Oferecendo uma performance controlada na qual o tom de sua voz raramente parece oscilar, Viggo Mortensen cria um Freud repleto de autoridade e inteligência, ao passo que Michael Fassbender compõe Jung como um homem em busca da própria personalidade e de valores éticos, científicos e morais que possa defender, estabelecendo uma dinâmica admirável com seu colega de cena. Por outro lado, Keira Knightley, como Sabina, surge absolutamente constrangedora no primeiro ato da projeção, exagerando de maneira imperdoável (e hilária) ao retratar a histeria da garota através de um excesso de gagueiras, espasmos e – o pior – da insistência em projetar a mandíbula para frente, criando uma figura grotesca e absurda. Além disso, sua insistência em dizer praticamente todos os seus diálogos aos gritos é no mínimo irritante. Assim, quando Sabina evolui na terapia e Knightley se mostra mais contida, já é tarde demais e o espectador sente dificuldade em acreditar na personagem e em seus dilemas. Aliás, é interessante notar como Vincent Cassel, embora também retrate Otto Gross como uma caricatura niilista, cria uma performance bem mais convincente do que a de sua colega de elenco, o que é no mínimo curioso.

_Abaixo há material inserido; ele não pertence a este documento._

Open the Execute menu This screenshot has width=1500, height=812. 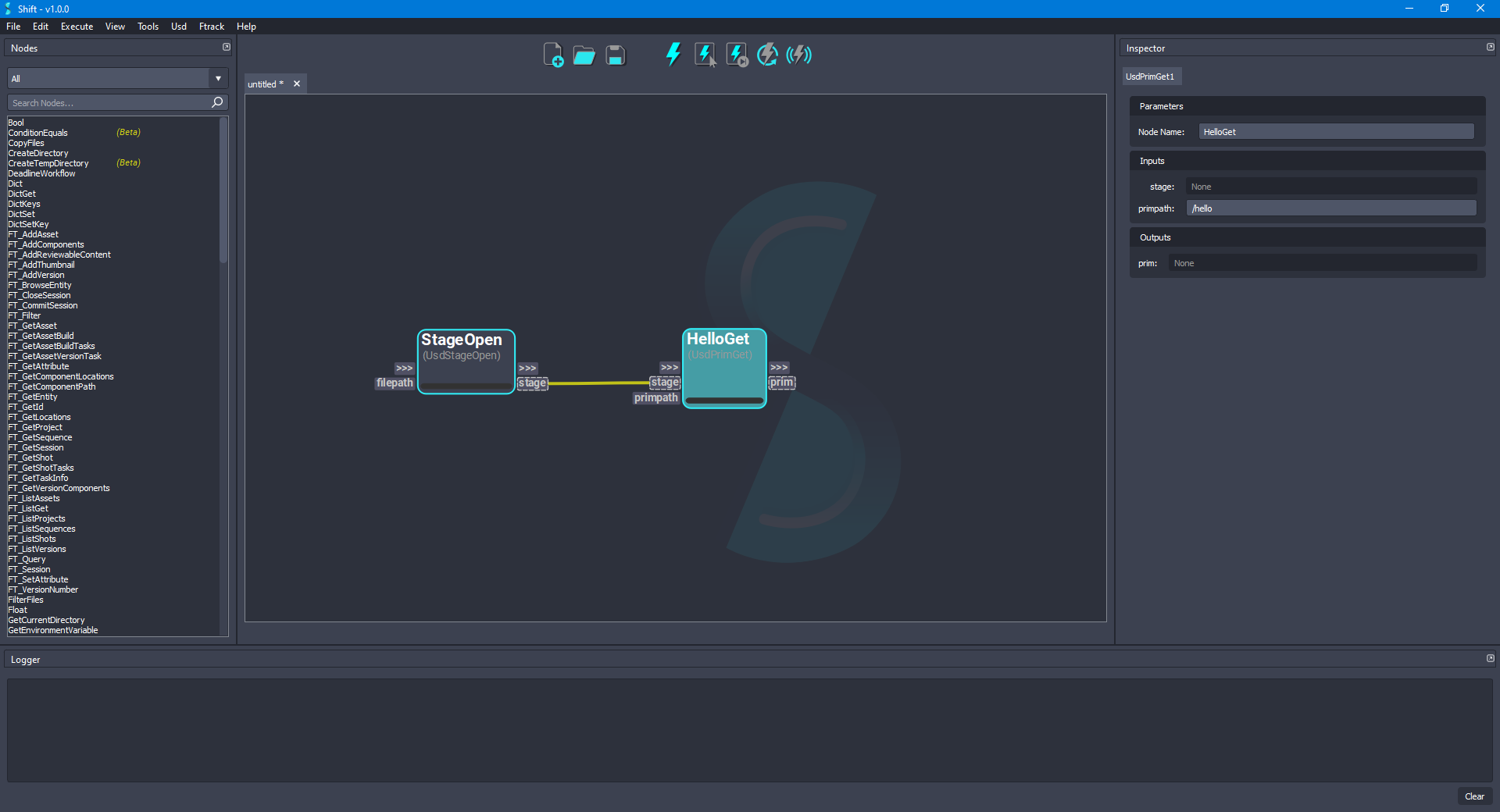pos(76,26)
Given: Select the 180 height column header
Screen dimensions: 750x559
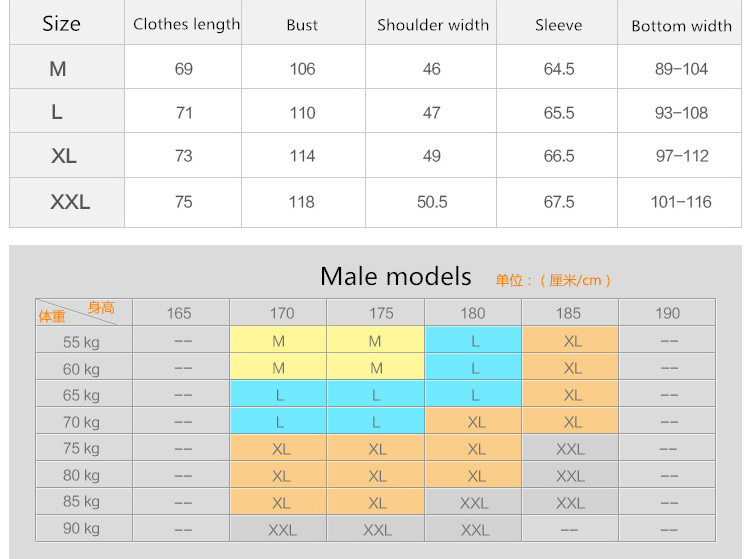Looking at the screenshot, I should (x=473, y=313).
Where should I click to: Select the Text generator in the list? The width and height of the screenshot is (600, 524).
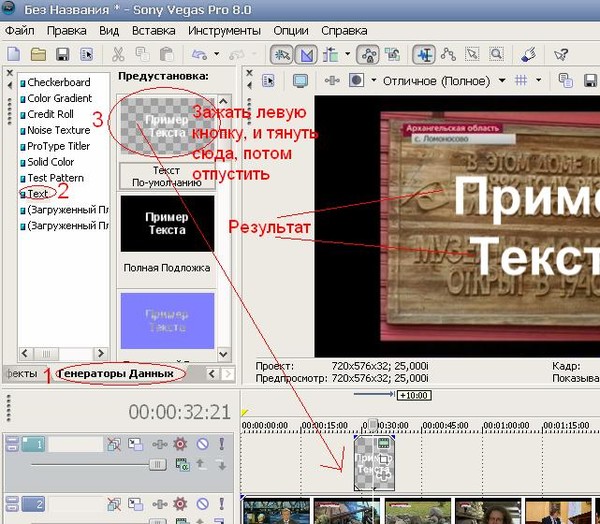[x=38, y=193]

Contando com o excelente design de produção de James McAteer, cuja equipe faz um trabalho impecável de recriação de época e se destaca principalmente graças a detalhes como os objetos de cena vistos nos consultórios de Freud e Jung, Um Método Perigoso também traz os esforços do montador Ronald Sanders para conferir unidade à narrativa - mas o sujeito acaba falhando mais em função da estrutura concebida pelo roteiro, que frequentemente apela para saltos abruptos no tempo, do que por sua própria falta de competência. Já Cronenberg adota uma abordagem curiosa e inteligente em sua lógica visual, constantemente empregando uma profundidade de campo grande que, associada aos quadros que trazem um personagem à frente e à direita e outro mais atrás e no lado oposto, ressalta ao mesmo tempo a proximidade psicológica entre aquelas figuras e a hierarquia entre elas, expondo visualmente a própria dinâmica da psicanálise (além disso, o cineasta se diverte ao apenas sugerir sua estabelecida escatologia ao trazer Sabina espremendo uma substância que, embora remeta às fezes pelas quais a personagem é obcecada, se revela apenas como comida – uma brincadeira que ele repete ao trazê-la coberta de lama num lago).
Infelizmente, nada disso é o bastante para que o filme se estabeleça como algo além do burocrático, já que a teatralidade excessiva e a completa falta de atmosfera transformam Um Método Perigoso em uma mera curiosidade na carreira de seu talentoso realizador.
Observação: a insistência das obras contemporâneas em empregar o greenscreen para facilitar o trabalho da produção vem comprometendo cada vez mais estes trabalhos. Em certo momento de Um Método Perigoso, por exemplo, vemos os personagens a bordo de um navio e imediatamente percebemos que o mar nada mais é do que uma projeção atrás do pedaço de cenário que simula a embarcação, o que imediatamente nos tira do filme ao expor o fazer cinematográfico. Não creio que um projeto como este teria tantas dificuldades em rodar aqueles planos específicos sobre a água e, assim, o greenscreen denuncia apenas a preguiça e o descaso dos realizadores.
Observação: esta crítica foi originalmente publicada como parte da cobertura do Festival do Rio de 2011.